Clear code: the Archdeacon of Llandaff, the Ven. Peggy Jackson

Clear code: the Archdeacon of Llandaff, the Ven. Peggy Jackson

THE Canon to allow women to be elected and consecrated as bishops in the Church in Wales was passed last September, and comes into force this September. The Canon requires the Bench of Bishops to publish a code of practice detailing provision for theological objectors.

The matter returned to the floor of the GB for "an open forum with no motion, movers, or seconders" as the "third and final stage of a process of consultation undertaken by the bishops", His Honour Judge Philip Price, who chaired the session, explained.

As part of their consultation process, the bishops first received written submissions. This was followed by a series of open meetings in each of the dioceses.

The Archdeacon of Llandaff, the Ven. Peggy Jackson (Llandaff), said that the code of practice should contain a preamble that set out that the Church "no longer considers it legitimate to discriminate on the grounds of gender".

It should have a sell-by date, saying that "anybody confirmed after 20 September 2014 should not be able to reply on the conscience provisions", she said, because "after that date they have voluntarily joined a Church that accepts women bishops."

Canon Tudor Hughes (St Asaph) said that traditionalists would want "a clear statement . . . that those who in conscience cannot accept the ordination of women as bishops continue to be within the spectrum of Anglicanism for as long as a period of reception exists within the churches of the Anglican Communion."

Susan Way (Llandaff) said "there is an overwhelming need [for] alternative episcopal oversight . . . to enable us to have the security to remain within the Church that we love."

The code of practice was "for a time of transition", Jenny Wrigley (Llandaff) said. "For those who woke up [the day after the vote last September], and were disappointed, the code of practice needs to say to those people, 'We want to be gracious in this time of transition.' But it is a fact that this Church in Wales is a different Church from what it was at the beginning of September last year."

Sandy Blair (co-opted) said that the guidance needed to offer "a willingness to honour and respect those who currently in conscience cannot accept the situation. I would find it inexplicable that we continue to allow future vocations or ordinations from persons who cannot support what is now our Church's policy."

Dr Gillian Todd (Swansea & Brecon) said that the code should be "simple" and tested. "When you introduce any new policy or procedure, you need to be able to test it." She wanted the Bench of Bishops to test whether the code that they proposed will help move the Church forward.

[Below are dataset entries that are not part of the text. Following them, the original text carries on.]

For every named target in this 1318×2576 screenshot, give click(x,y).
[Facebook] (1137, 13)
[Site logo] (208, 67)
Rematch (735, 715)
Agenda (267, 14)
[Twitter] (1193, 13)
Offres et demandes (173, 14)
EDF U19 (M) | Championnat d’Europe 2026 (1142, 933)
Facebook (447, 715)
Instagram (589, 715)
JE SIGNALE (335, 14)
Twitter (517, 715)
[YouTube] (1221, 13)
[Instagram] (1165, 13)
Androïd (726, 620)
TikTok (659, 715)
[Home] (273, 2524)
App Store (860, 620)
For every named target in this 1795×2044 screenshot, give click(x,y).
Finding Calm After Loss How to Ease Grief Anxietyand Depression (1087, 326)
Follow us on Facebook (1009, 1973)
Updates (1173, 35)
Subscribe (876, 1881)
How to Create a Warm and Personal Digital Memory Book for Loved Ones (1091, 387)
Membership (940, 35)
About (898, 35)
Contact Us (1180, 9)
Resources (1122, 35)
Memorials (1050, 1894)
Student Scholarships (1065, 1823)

The Revd Steve Bunting (co-opted) was "engaged to a soon-to-be woman priest whose mother is a senior female cleric in the Church of England". He warned against "vetting candidates . . . for their theological beliefs": "If we restrict the selection of people and the training of people based on some of their theological beliefs, we are going to impede the Holy Spirit in guiding the Church forward."

The Revd Jan Gould (Llandaff) said that the period of reception was "only applicable to those confirmed before the Bill became law last September. . . If they are choosing to make that reaffirmation [of their baptism vows] in a Church which, in law, permits women to be bishops, then they should not be able to claim special treatment for disagreeing with that principle."

Carol Cobert JP (Llandaff) said that at every induction and ordination, the priests had to pledge that they "accept the Canons of the Church in Wales".

The Revd David Lewis (St Asaph) said that he was worried by phrases such as "a period of reception", because "it seems to suggest that good priests . . . are somehow going to change their opinion during that period of reception. The truth is, they are not."

Susan Last (St Asaph) said that "it seems to make sense that confirmation is the cut-off date," but added that "things change." She said: "All I would urge is that the code of practice puts into place something to care for those who are hurt."